## Selected text
● ● ●
After the latest apparent assassination attempt on presidential candidate Donald Trump, billionaire Elon Musk posted — and later deleted — an unhinged X-formerly-Twitter post pondering why no one has yet tried to murder President Joe Biden or Vice President Kamala Harris.

Musk has been one of Trump's loudest and most significant backers in the 2024 presidential election cycle. Not too long after the apparent assassination attempt on one of the former president's golf courses, the SpaceX CEO shared a conspiratorial post from a popular X user who took to the Musk-owned platform to ask why "they" — with no clarification as to whom the bogeyman of "they" might be — "want to kill Donald Trump?"

The user offered no evidence that the would-be assassination was part of a larger network of collusion (at this point, federal officials have arrested only one man in connection to the attempted attack on Trump's life.) Regardless, Musk responded with a conspiratorial musing of his own.
● ● ●
## Given data

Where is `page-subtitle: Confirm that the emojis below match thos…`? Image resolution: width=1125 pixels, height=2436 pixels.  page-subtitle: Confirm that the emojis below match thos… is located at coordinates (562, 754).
● ● ●
## Problem details
Please carry on the article about Elon Musk's deleted post, starting right after its final sentence.

## Answer to this exercise
"And no one is even trying to assassinate Biden/Kamala," Musk wrote in the post, which also lacked any evidence of larger forces at play. He also added an aspirational thinking emoji.

The statement was met with swift backlash from both sides of the political aisle, which is — or at least should be — unsurprising. On top of being the richest man on Earth, Musk has billion-dollar government contracts, some of which are for the military. For such a powerful and influential figure to hit publish on a post that not only boosts baseless conspiracy theories but could stand to incite political violence on its own is obviously and absolutely reckless.

"A reminder that Elon Musk is a contractor for [the Department of Defense] and the US [government] and has said things that would have gotten anyone kicked out of the military," anti-Trump conservative Republican and former congressman Adam Kinzinger, who is a veteran, wrote alongside a screenshot of Musk's inflammatory statement. "He needs to stop, or the [government] needs to treat him equally to everyone else."

After the wave of pushback rolled in, Musk deleted the comment — but not before it had garnered millions of views.

Musk defended the divisive statement as a "joke" that was funnier in person.

"Turns out that jokes are WAY less funny if people don't know the context and the delivery is plain text," the Tesla CEO lamented in a later X post.

It isn't the first time Musk has publicly engaged in conspiracies about political violence.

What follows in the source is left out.